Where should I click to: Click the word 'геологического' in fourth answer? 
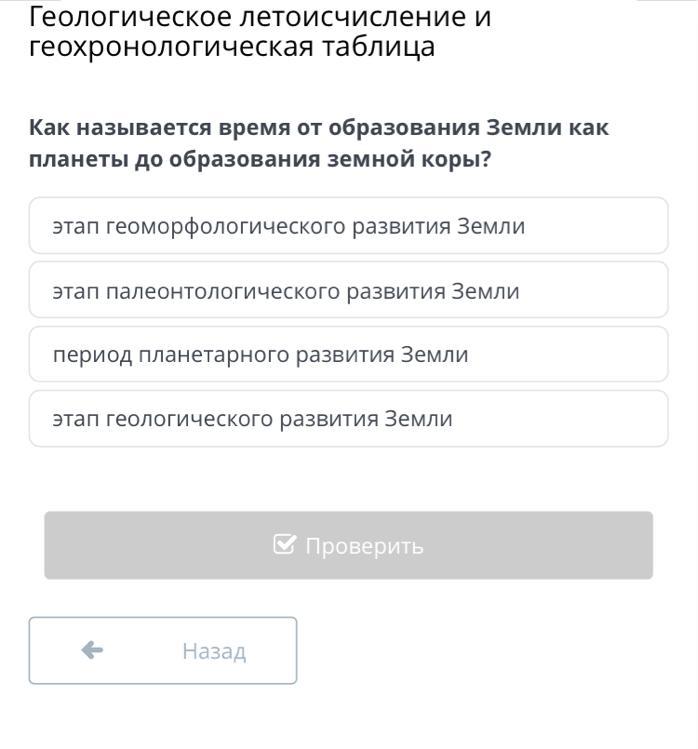coord(203,419)
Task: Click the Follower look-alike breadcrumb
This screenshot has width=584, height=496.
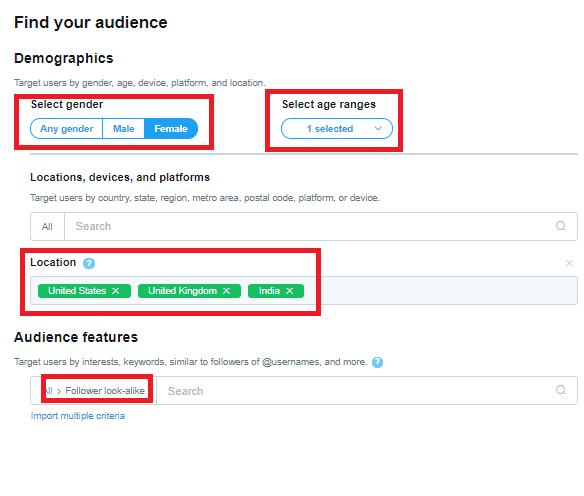Action: click(105, 391)
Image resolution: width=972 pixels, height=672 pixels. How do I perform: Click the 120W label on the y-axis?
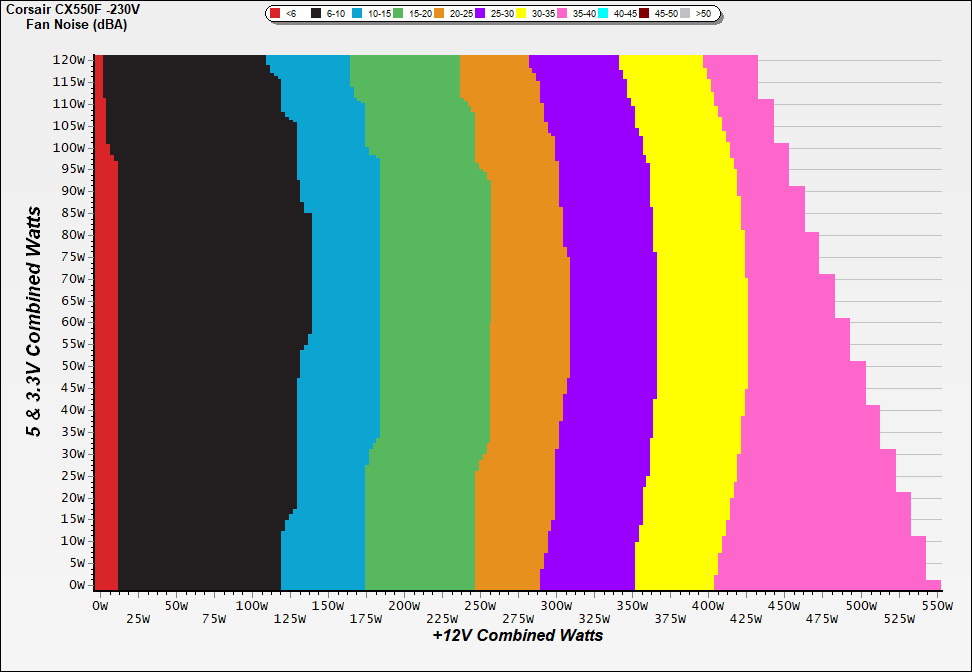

_____

* [What is needed]:
Repeat the records word for word. Leave out whatever pictures they hold.

* [Exercise answer]:
Where should I click to: Click the word 'геологического' in fourth answer? 
coord(203,419)
Task: Click the Follower look-alike breadcrumb
This screenshot has width=584, height=496.
Action: click(105, 391)
Image resolution: width=972 pixels, height=672 pixels. How do I perform: Click the 120W label on the y-axis?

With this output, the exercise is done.